Assignment – Transcribe only the lines in the data below falling between the line with "Click the Edit email heading" and the line with "This screenshot has width=449, height=315.", including those two lines, and leave out any picture.

Given data –

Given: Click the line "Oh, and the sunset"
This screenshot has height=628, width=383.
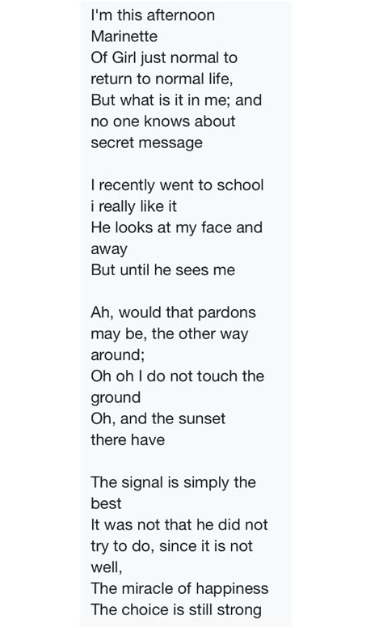Looking at the screenshot, I should pos(158,419).
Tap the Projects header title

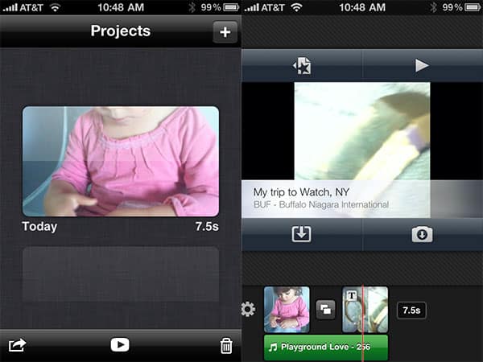point(120,32)
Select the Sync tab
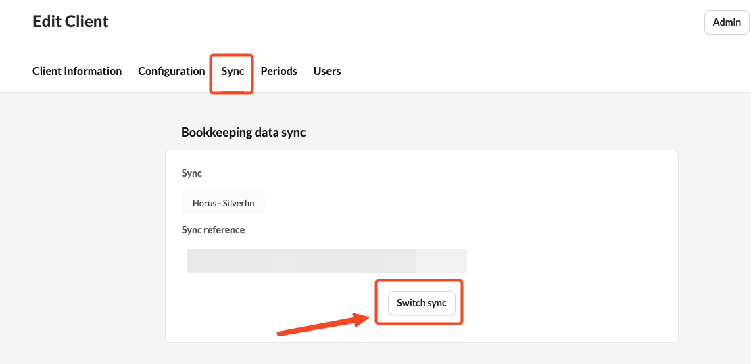751x364 pixels. [x=233, y=71]
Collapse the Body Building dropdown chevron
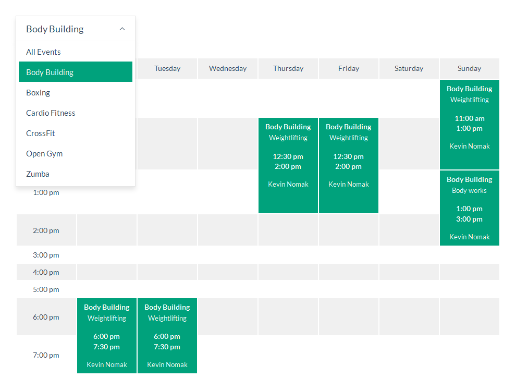 [122, 29]
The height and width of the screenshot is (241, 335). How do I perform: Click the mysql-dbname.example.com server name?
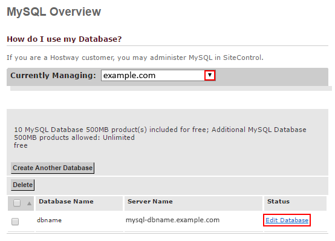coord(172,220)
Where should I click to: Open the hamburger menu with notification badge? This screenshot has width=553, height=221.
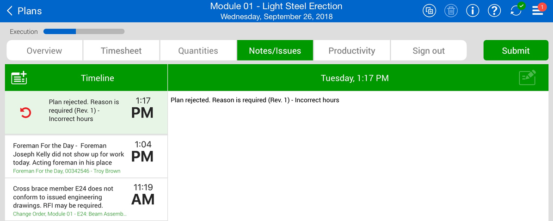click(538, 11)
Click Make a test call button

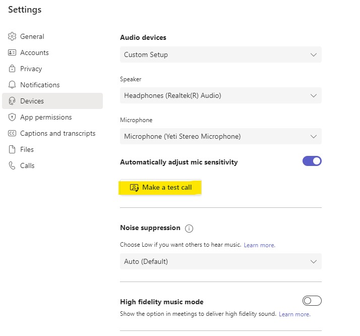click(x=160, y=187)
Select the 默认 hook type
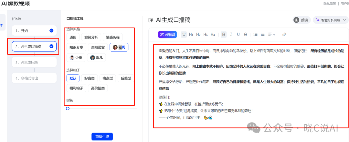The width and height of the screenshot is (349, 142). pos(73,78)
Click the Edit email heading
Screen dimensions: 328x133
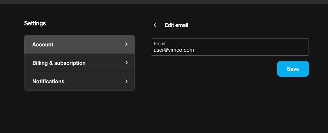[x=176, y=25]
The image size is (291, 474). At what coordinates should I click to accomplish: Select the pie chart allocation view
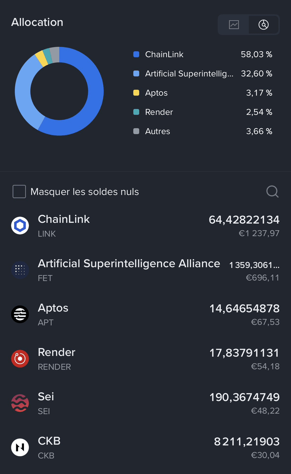coord(264,25)
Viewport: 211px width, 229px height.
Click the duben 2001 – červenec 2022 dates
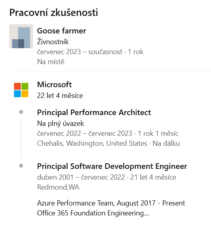pos(81,177)
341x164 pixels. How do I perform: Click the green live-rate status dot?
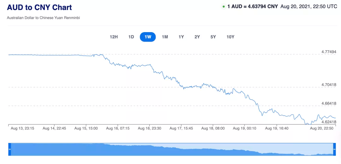[224, 7]
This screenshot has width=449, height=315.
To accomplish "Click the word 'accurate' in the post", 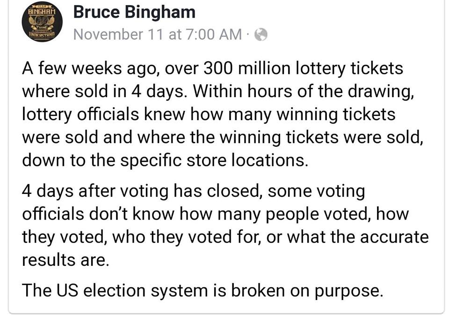I will click(394, 237).
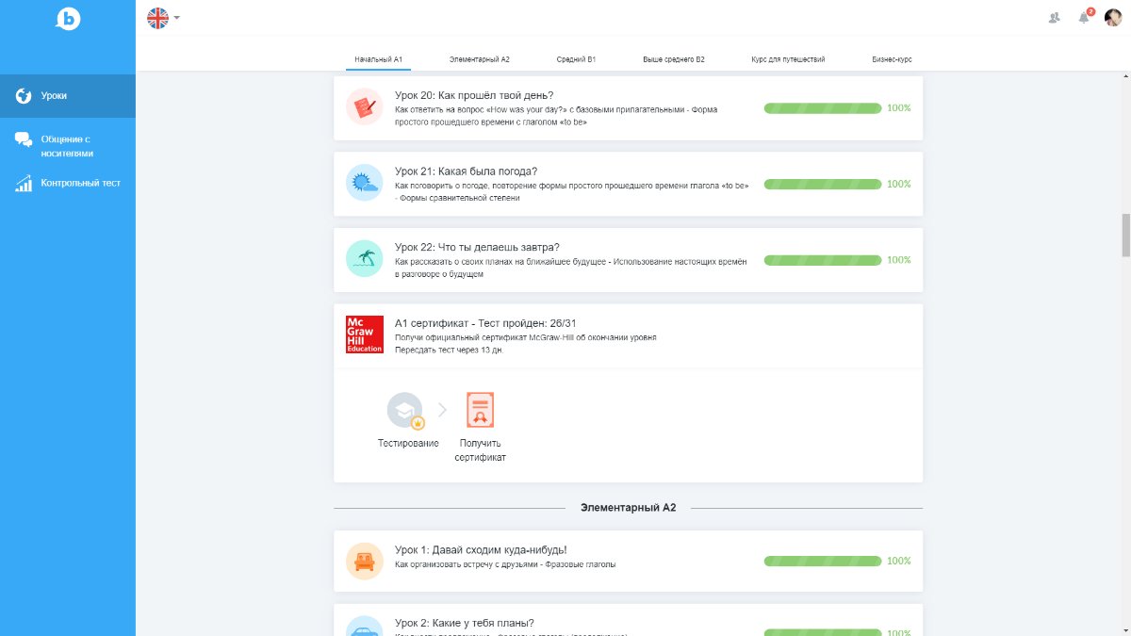Open Урок 1 sofa icon
This screenshot has height=636, width=1131.
364,561
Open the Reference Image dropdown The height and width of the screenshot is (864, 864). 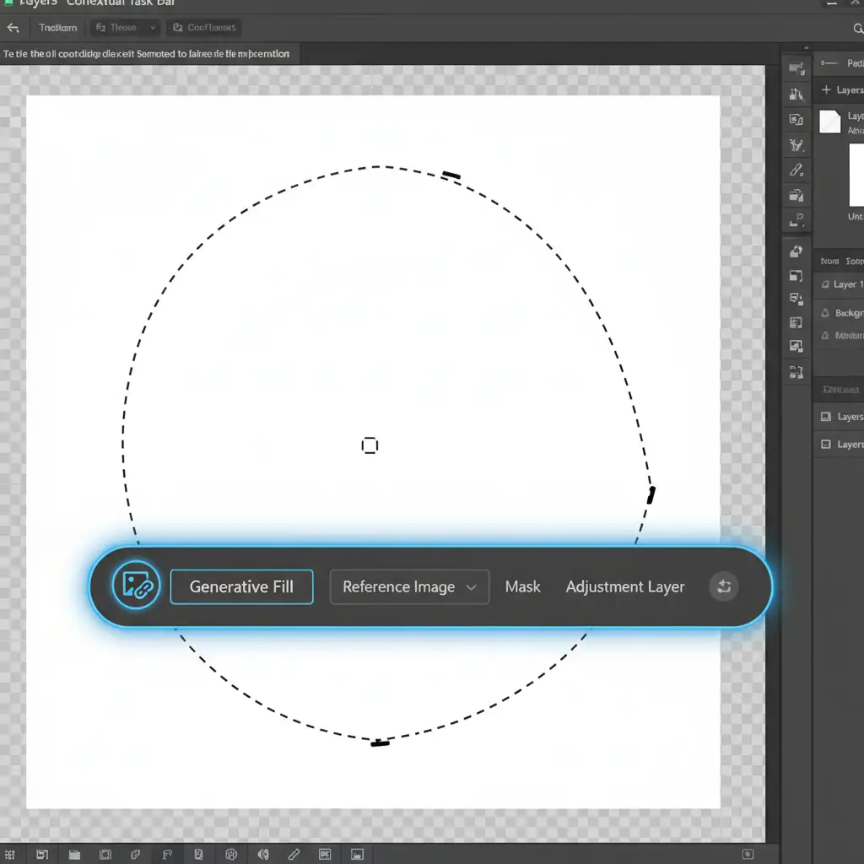409,587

Response to this exercise –
Click the Edit email heading
Screen dimensions: 328x133
[x=176, y=25]
The image size is (291, 474). At what coordinates should I click to accomplish: Select the pie chart allocation view
coord(264,25)
Viewport: 211px width, 229px height.
Click the duben 2001 – červenec 2022 dates
pos(81,177)
341x164 pixels. How do I perform: Click the green live-rate status dot?
[224, 7]
This screenshot has width=449, height=315.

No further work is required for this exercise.